|"Ultra-orthodox Jewish teenagers swimming in the village spring in the ruins of Lifta." (Quique Kierszenbaum)|
By Harriet Sherwood
The Guardian, May 29, 2011
"In the soft golden light of a late spring evening, as yellow flowers are beginning to bloom on giant cacti, Yacoub Odeh climbs up through knee-high grass to the ruin that was his childhood home. For a man in his eighth decade, he is surprisingly nimble as he navigates ancient stones that litter the ground. But behind his light step is the weight of painful memories of a lost youth and a fading history. 'Here is my house,' he says, sitting on the remains of a stone wall in whose crevices wild flowers and saplings cling. 'Now only the corners remain. Here is the taboun [outdoor oven] where my mother used to bake bread. The smell!' With distant eyes, he describes an idyllic childhood in a place he calls paradise, where families helped one another and children played freely amid almond and fig trees and on the rocks around the village's natural spring. The place is Lifta, an Arab village on the north-western fringes of Jerusalem, for centuries a prosperous, bustling community built around agriculture, traditional embroidery, trade and mutual support. But since 1948, shortly before the state of Israel was declared, it has been deserted. The population, according to the Palestinian narrative of that momentous year, was expelled by advancing Jewish soldiers; the people abandoned their homes, say the Israeli history books. Lifta was one of hundreds of Arab villages taken over by the embryonic Jewish state. But it is the only one not to have been subsequently covered in the concrete and tarmac of Israeli towns and roads, or planted over with trees and shrubs to create forests, parks and picnic areas, or transformed into Israeli artists' colonies. Some argue that Israel set out to erase any vestige of Palestinian roots in the new country. Now, 63 years on, the ruins of Lifta are finally facing the threat of bulldozers and concrete mixers.

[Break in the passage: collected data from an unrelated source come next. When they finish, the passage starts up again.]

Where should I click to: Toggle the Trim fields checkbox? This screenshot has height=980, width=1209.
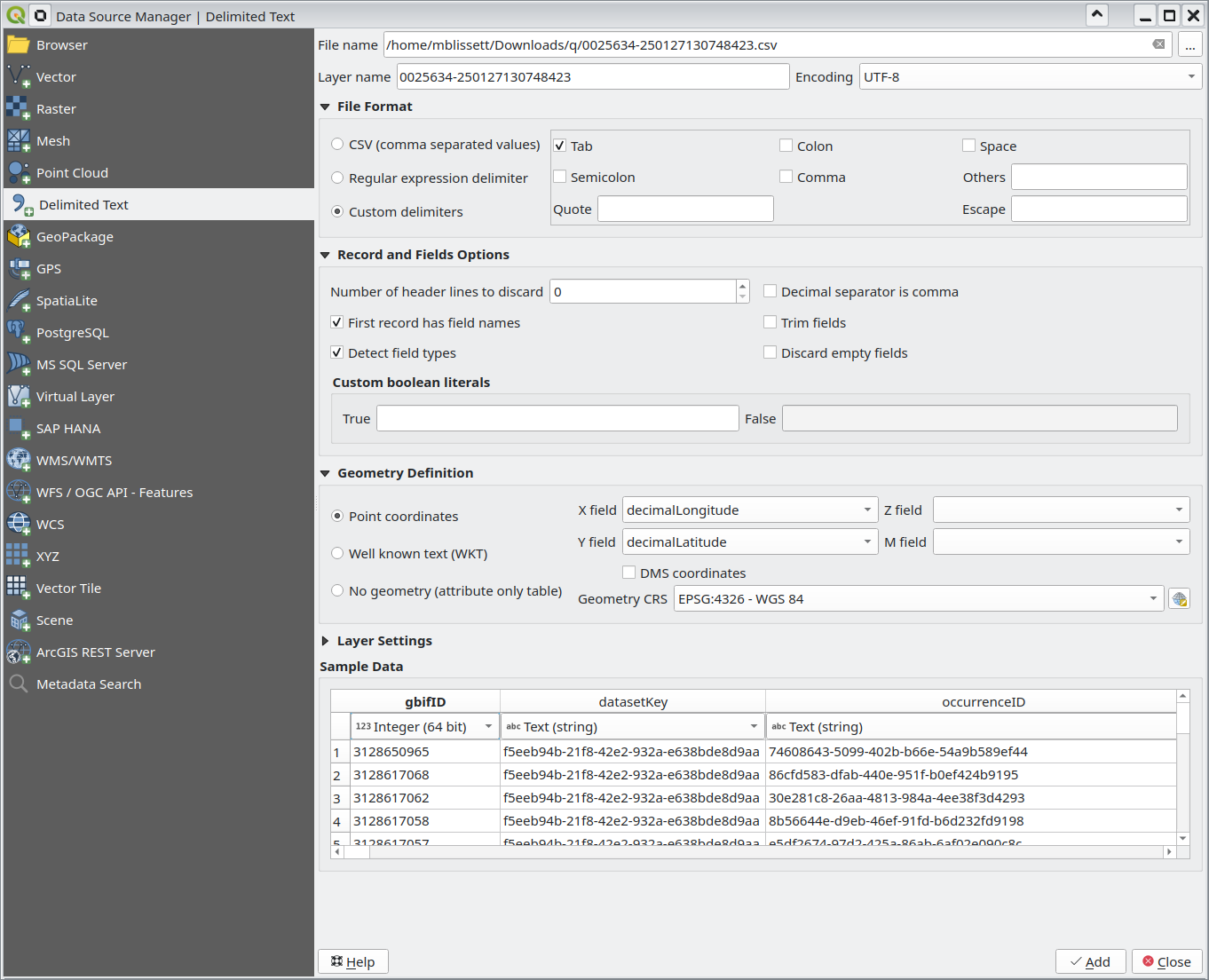(x=770, y=322)
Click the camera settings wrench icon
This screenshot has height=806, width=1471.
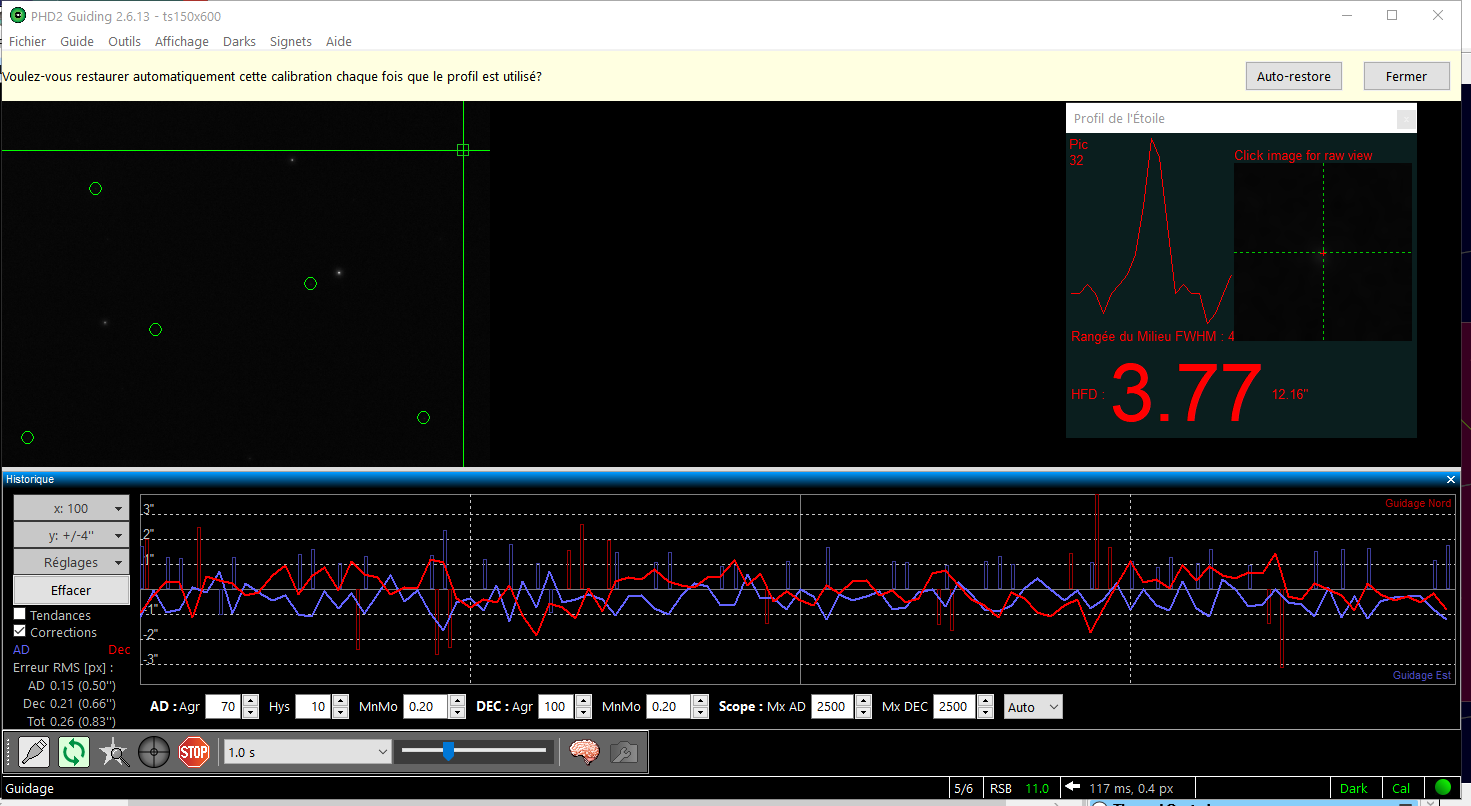tap(623, 751)

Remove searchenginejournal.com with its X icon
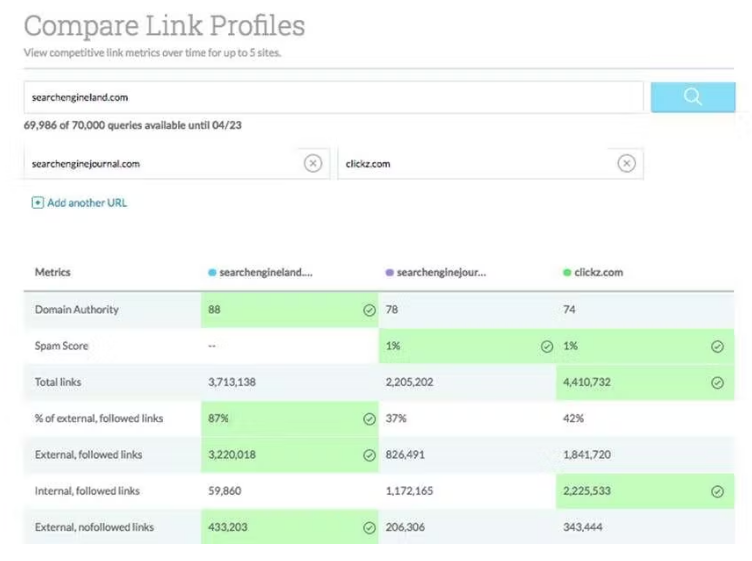[313, 164]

A long-term proposal to sell the state-owned land for the construction of luxury housing units and a boutique hotel on the site is awaiting the authorities' final approval. It has caused a furore. Opponents of the plan include those who believe Lifta should be preserved as a monument to history; those who want to retain its charming environs as a rambling spot; and those -- Odeh among them -- who insist that one day they will return and reclaim their homes. For many Palestinians, Lifta is a symbol of the Nakba, literally the 'catastrophe,' of 1948 in which 700,000 people were dispossessed. It embodies their longing for their land, and their bitterness at their continued refugee status. It is, wrote Palestinian author Ghada Karmi in a letter to the Los Angeles Times, 'a physical memory of injustice and survival.' The development plan was approved by the Jerusalem municipality five years ago, but earlier this year the Israel Lands Administration -- the state agency that took ownership of Lifta's land under the Israeli law governing property deemed to be abandoned -- began marketing the plot to private developers. A legal challenge stayed the tender process, but a decision is due any day on whether to proceed. The proposal is for 212 luxury housing units, expected to be advertised to wealthy expatriate Jews, a chic hotel and shops, and a museum. It suggests that some of the ruins be restored. But Lifta as a sanctuary and de facto heritage site will be lost. [...]"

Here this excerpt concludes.